Nationals shortstop Ian Desmond is expected to return to the starting lineup on Friday after missing five starts because of an oblique strain. He also missed the All-Star Game attempting to rest the injury. (John McDonnell/THE WASHINGTON POST)

Utility man Mark DeRosa was the first Washington National stricken with an oblique injury, in late April. Then, in early May, it spread to Adam LaRoche’s right oblique. Ian Desmond is expected to return to the starting lineup on Friday after resting most of the previous five games because of a left oblique strain. The same annoying injury landed catcher Jhonatan Solano on the disabled list on Thursday.

All of this got LaRoche thinking. He mused on the topic with teammates, wondering why this kept popping up. Were players training their core muscles too hard? Were they relying on too many potentially dehydrating caffeine drinks? “Maybe we’re doing too much?” he asked. “Something is not working,” he added.

If oblique injuries seem like a new ailment, they’re not. Injuries to the set of three flat muscles in the side of the body that essentially connect the rib cage and the pelvis, have always existed. But, according to medical experts in the sport, injuries to that part of the body are occurring more often than before — so much so that it has caught the attention of league officials.

“The oblique is in in 2012,” Nationals Manager Davey Johnson said. “Everybody seems to have one. I didn’t know that those things were contagious.”

There is no conclusive reason why more oblique injuries are occurring. Experts and players offer a variety of theories, from the rise in core training to incorrect training to not enough preparation prior to the season.

Stan Conte, the Los Angeles Dodgers’ senior director of medical services, has sorted through the injuries of thousands of players who landed on the disabled list since 1991 and grouped together similar injuries such as intercostals, rib cage and abdominal strains.

Conte found that core injuries have been trending up over the past two decades. From 1991 to 1999, only in one year did more than 20 players land on the disabled list with abdominal muscle strains. The rate of such injuries increased from 2000 to 2010, with at least 20 players affected in eight of those years. Then in the 2011, the number exploded to 50, nearly double the total of 26 from the year before. This season, 32 players have already landed on the disabled list with the injury, he said.

Increased awareness of the injury could be part of the explanation. In the past, the injuries were often known as rib-cage strains or side injuries. Now, the term “oblique” has risen into the sports lexicon, Conte said. Those within baseball have gotten better at identifying oblique injuries. And when top players miss time because of them, such as the Tampa Bay Rays’ Evan Longoria last season, such injuries further shoot into the public consciousness, Conte said.

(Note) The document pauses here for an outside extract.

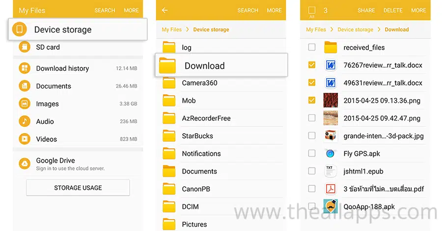Select the Audio music note icon
Screen dimensions: 442x231
[x=24, y=121]
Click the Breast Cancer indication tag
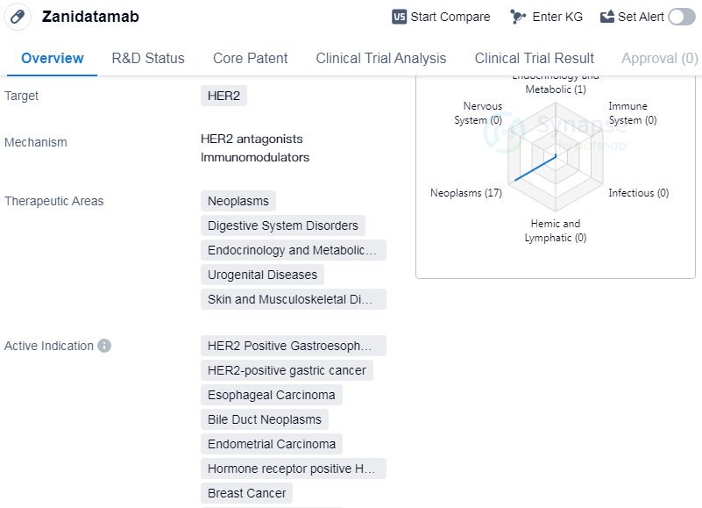 (246, 493)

The injury has recently become so noteworthy that it has caught the attention of Major League Baseball. Gary Green, the league’s medical director, says researching oblique injuries will be among its next focuses. “It’s becoming more and more of a common injury and it’s leading to significant loss of time away from the game,” he said.

Conte said that more than 30 percent of oblique injuries occur in April, often a carry-over from spring training, when no disabled list is kept. He suggested that players might not be adequately prepared for the season. “It’s a phenomenon where players are not quite ready for the increase in speed and intensity in April coming from spring training games to major league baseball games,” he said.

Conte also found that position players are more likely to suffer the injury, and more often than not on the lead side of their body when they swing. For pitchers, it’s most likely to occur on the side opposite the pitching arm, where the body twists forward in a throwing motion.

Training core muscles became popular in the past decade. For baseball players, it’s an essential part of the body, needed for the quick, powerful twisting in throwing and hitting. LaRoche said he has done more core work in the past two seasons than ever in his career. But, Conte said, questions are raised about that: “Are we not doing enough core work, abdominal and trunk? Are you doing too much? Or, you’re doing the wrong type?”

One theory suggests that creatine, an approved supplement that aids recovery from weightlifting, can dehydrate muscles. Another theory suggests that players now rely more on energy drinks, such as caffeine shots, to provide a quick boost before a game, especially since the implementation of stricter drug testing. These theories can’t be dismissed or proven yet, Conte said.

Conte added that caffeine could lead to muscle dehydration.

“The answer is we do not have an answer,” he said. “Everybody has a theory, everybody has an opinion but we haven’t proved definitively that it’s one thing or the other.”

This season alone, four players on the Nationals’ active roster are dealing with the injury. Last season, Rick Ankiel suffered a strained intercostal muscle and Ryan Zimmerman required surgery for his abdominal strain.

General Manager Mike Rizzo said he didn’t think the Nationals were suffering from a rash of oblique injuries. Instead he believes there is more attention paid to the injury. He had no theories to what is causing them.

“If I had an answer for it, I wouldn’t tell you about it,” he said. “We’d write a book or make a movie about it.”

Desmond is unsure how exactly he injured his oblique, the first such injury of his career, but to him, the injury isn’t new at all.

“It’s around baseball,” he said. “It’s an epidemic the last couple years. Everybody. But it’s part of the game. You use your torso and core so much that you’re bound to have something.”